As Buddhism developed in India and the Himalayas, the male bodhisattva were joined by female counterparts who assumed individual identities. Tara is the most popular female deity in Tibet. She is the consort of Avalokiteshvara, from whose compassionate tears she was born. She is the embodiment of the miraculous activities of all the bodhisattvas. Tara is worshipped for her assistance in overcoming obstacles on the path to enlightenment and her name means ‘one who saves’.

The seventh-century Tibetan king Songtsen Gampo had two wives, one Nepali and one Chinese. Both were regarded as emanations of Tara and were instrumental in the spread of Buddhism in Tibet.

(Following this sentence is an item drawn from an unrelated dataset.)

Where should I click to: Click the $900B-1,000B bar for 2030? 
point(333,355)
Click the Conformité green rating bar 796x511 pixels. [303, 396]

Here Tara is shown sitting upon a high lotus throne in the full-lotus posture. Her right hand is in the gesture of charity over her knee, while her left hand holds a lotus flower, which curls over her shoulder. The additional eyes in her forehead, the palms of her hands and the soles of her feet signify her ability to see suffering in all parts of the world.

Tara, 15th century, copper alloy, Tibet, 28.6 cm high (© Trustees of the British Museum)

Tara (detail), 15th century, copper alloy, Tibet, 28.6 cm high (© Trustees of the British Museum)

© Trustees of the British Museum)

Cite this page as: The British Museum, "Tara (from Tibet)," in Smarthistory, May 24, 2021, accessed July 25, 2021, https://smarthistory.org/tara-tibet/.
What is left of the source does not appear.